Some feed-back mechanisms by drugs in the interrelationship between the active transport system and adenyl cyclase system localized in the cell membrane

Abstract

The Na +-K +-dependent (transport) ATP-ase was prepared from rat heart and gastric tissues, human gastric mucosa and the effects of adrenaline, atropine, acetylcholine, neostigmine and NaF were tested on it. The experiments presented have shown that adrenaline and atropine in a wide range of concentrations of NaF cause a highly significant inhibition of Na +-K +-dependent ATP-ase from four types of tissues; acetylcholine and neostigmine were without effect.

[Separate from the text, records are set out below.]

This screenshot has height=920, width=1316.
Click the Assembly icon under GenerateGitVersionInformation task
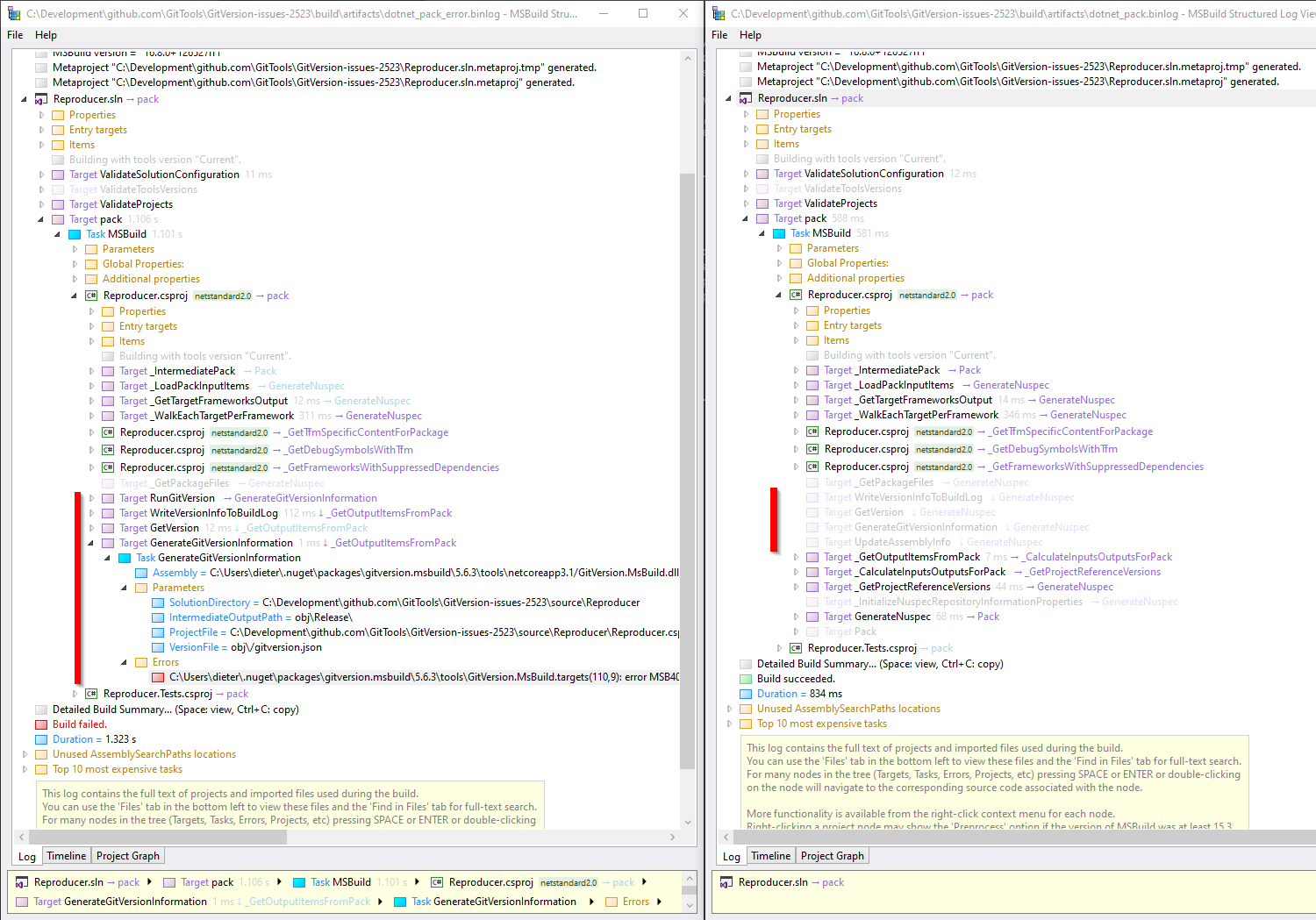pos(141,572)
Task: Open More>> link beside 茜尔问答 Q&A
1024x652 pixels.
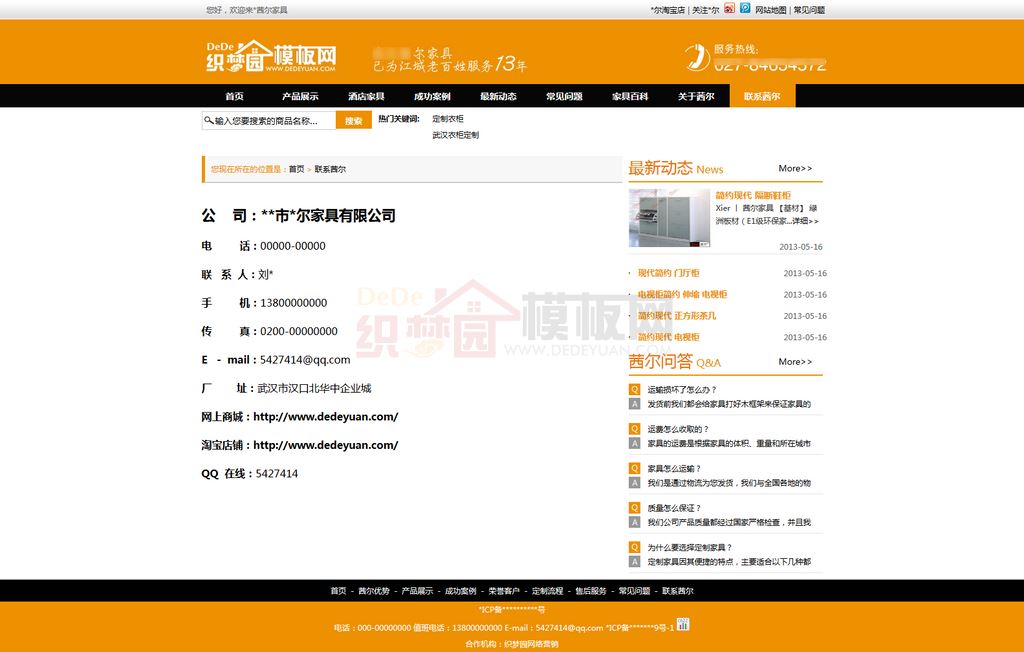Action: [x=795, y=362]
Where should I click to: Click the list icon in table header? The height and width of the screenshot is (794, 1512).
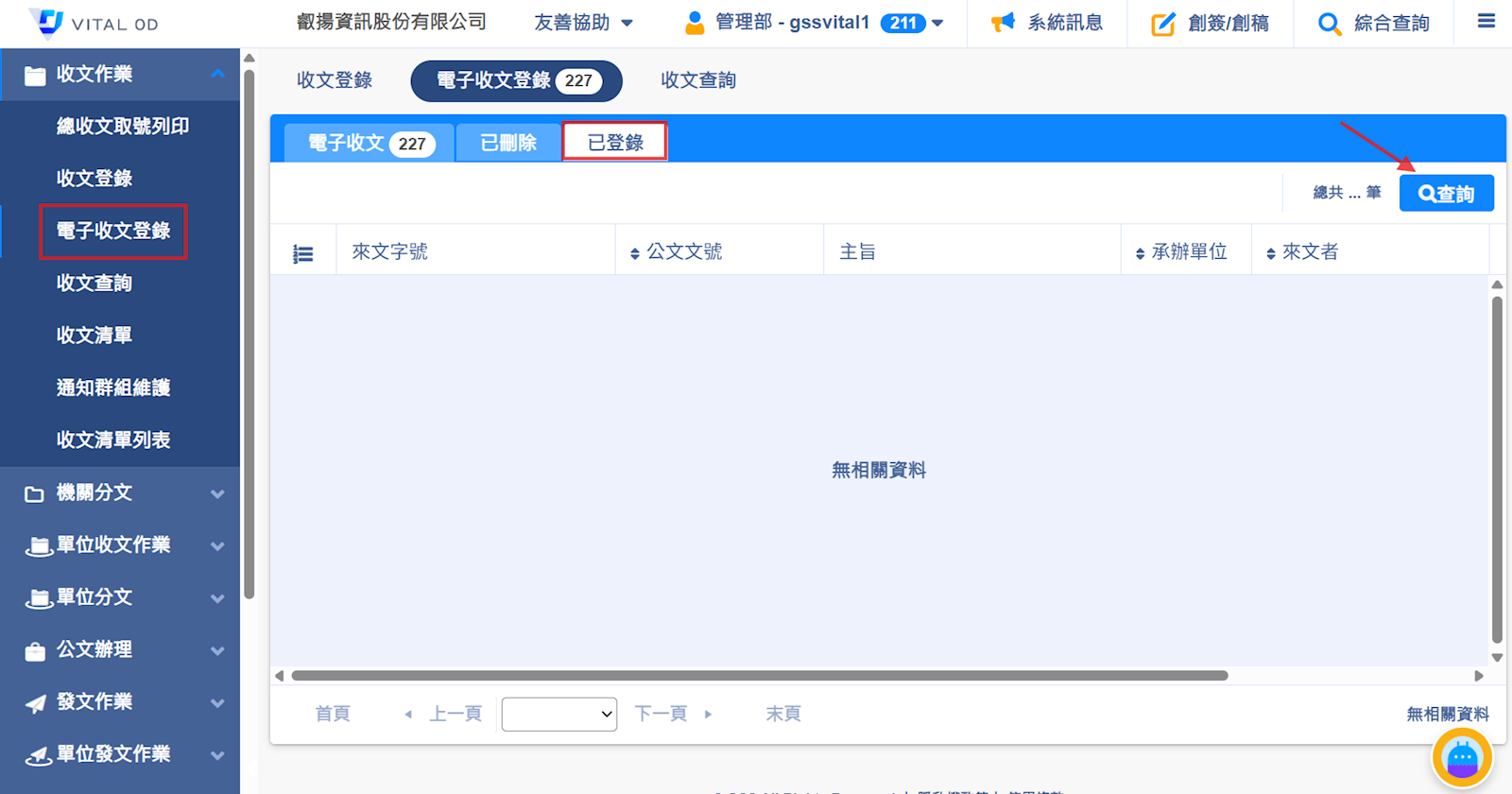(303, 253)
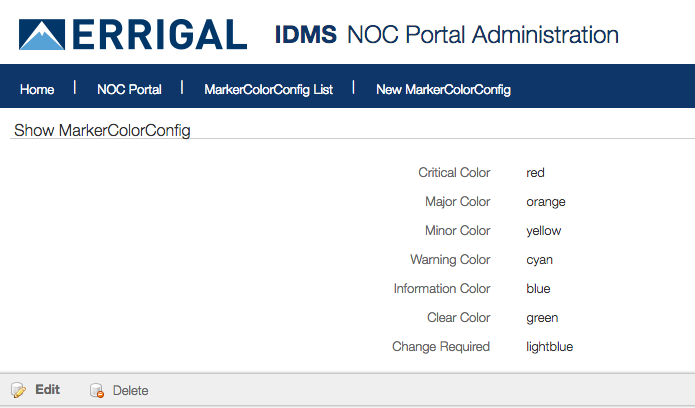This screenshot has height=408, width=695.
Task: Select the Clear Color value green
Action: 542,317
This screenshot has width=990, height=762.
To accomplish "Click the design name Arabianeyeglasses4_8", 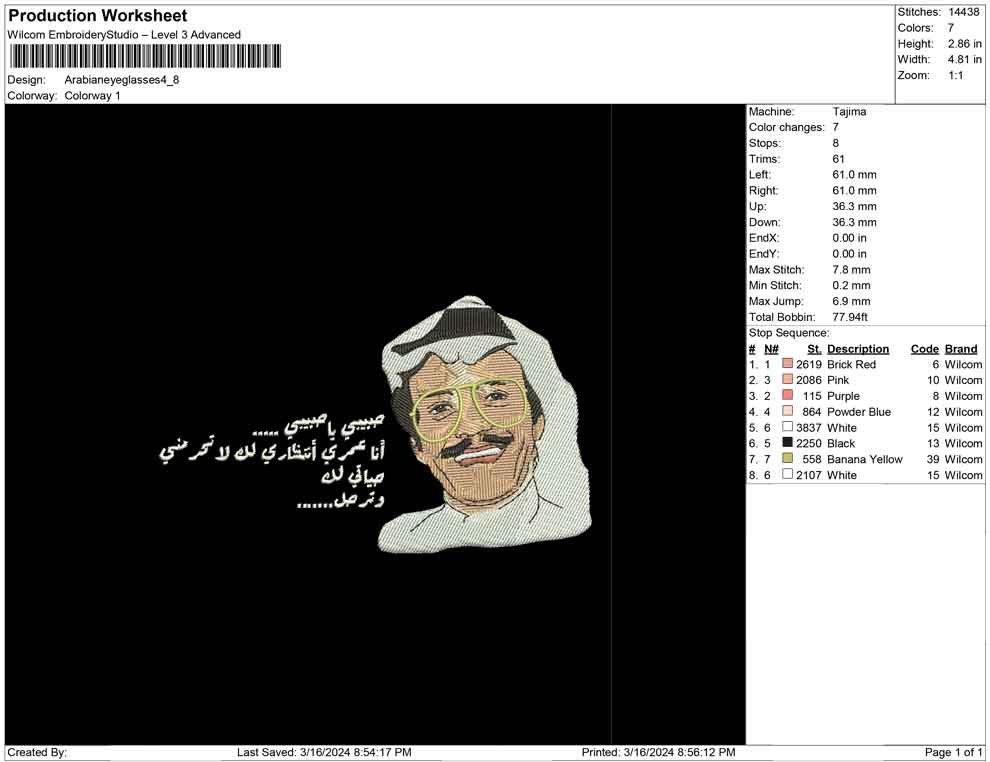I will (x=122, y=80).
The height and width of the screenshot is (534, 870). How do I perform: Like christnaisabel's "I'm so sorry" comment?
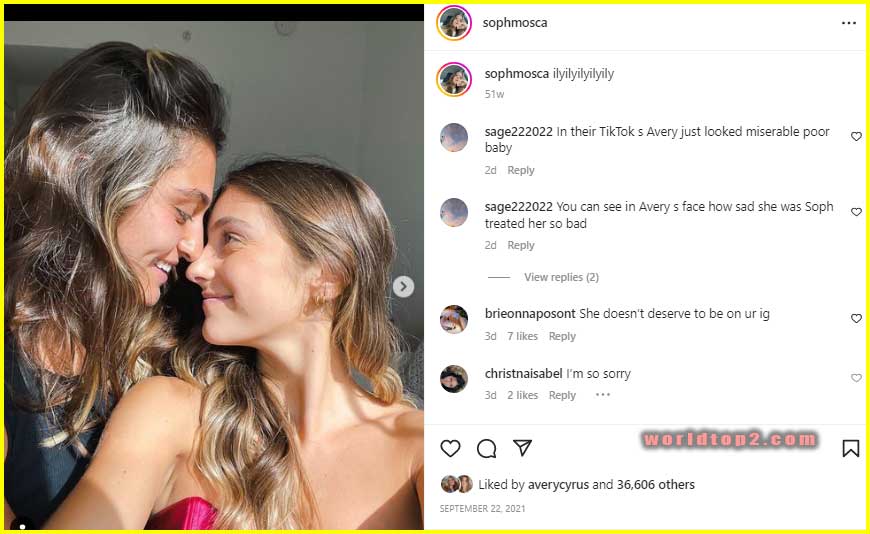coord(856,378)
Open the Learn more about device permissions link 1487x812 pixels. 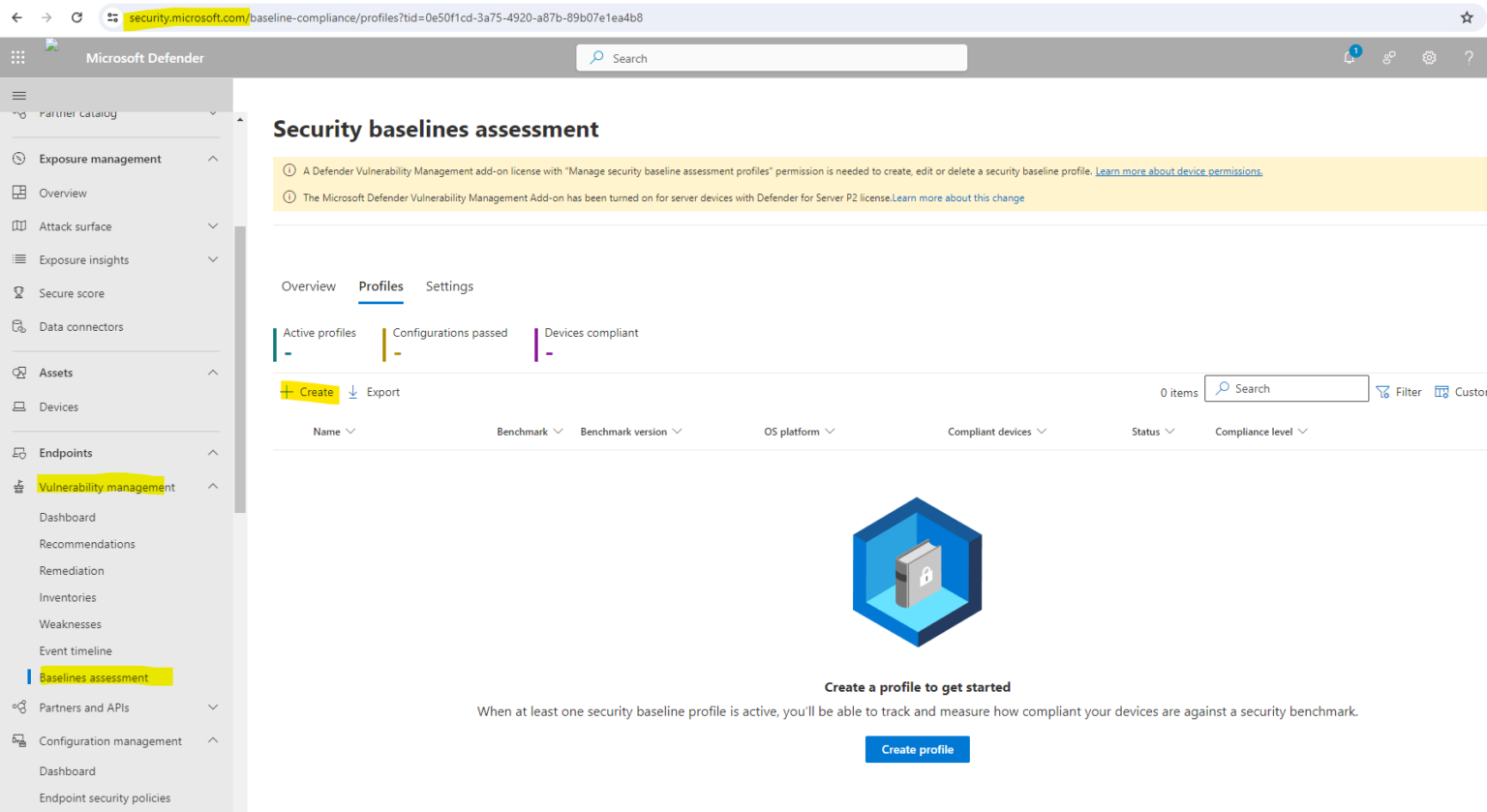[x=1178, y=170]
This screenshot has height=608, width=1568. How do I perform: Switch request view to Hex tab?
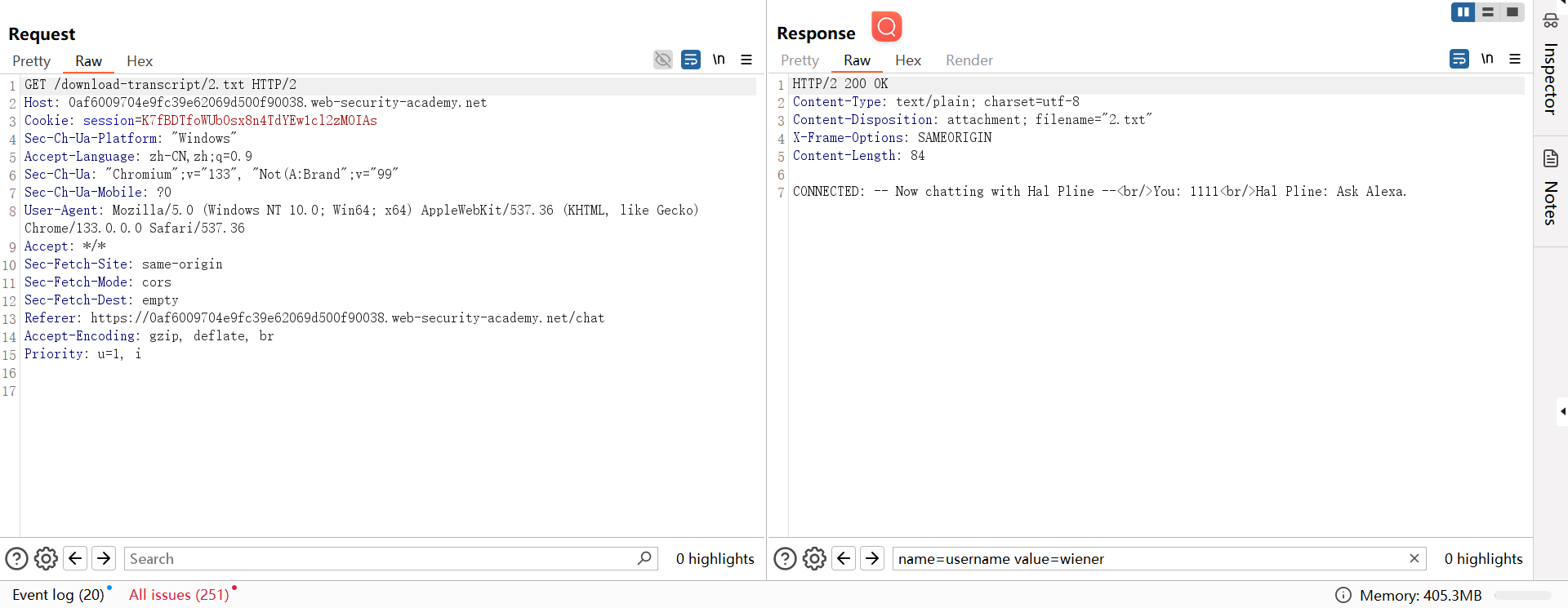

Interrelationships between the active transport ATP-ase system and adenyl cyclase system are discussed. From the effects of drugs on both systems under in vitro conditions it is concluded that (i) the transport ATP-ase system is 100- to 1000-times more sensitive to drugs than the adenyl cyclase system, (ii) the stimulation by drugs of adenyl cyclase is associated with blocking of Na +-K +-dependent ATP-ase activity, (iii) activity of Na +-K +-dependent ATP-ase present in the incubation system causes inhibition of adenyl cyclase activity, (iv) the products of adenyl cyclase activity (cyclic adenosine 3′,5′-monophosphate and adenosine 5′-monophosphate) directly inhibit the Na +-K +-dependent ATP-ase activity, (v) the active transport ATP-ase system and adenyl cyclase system are separate.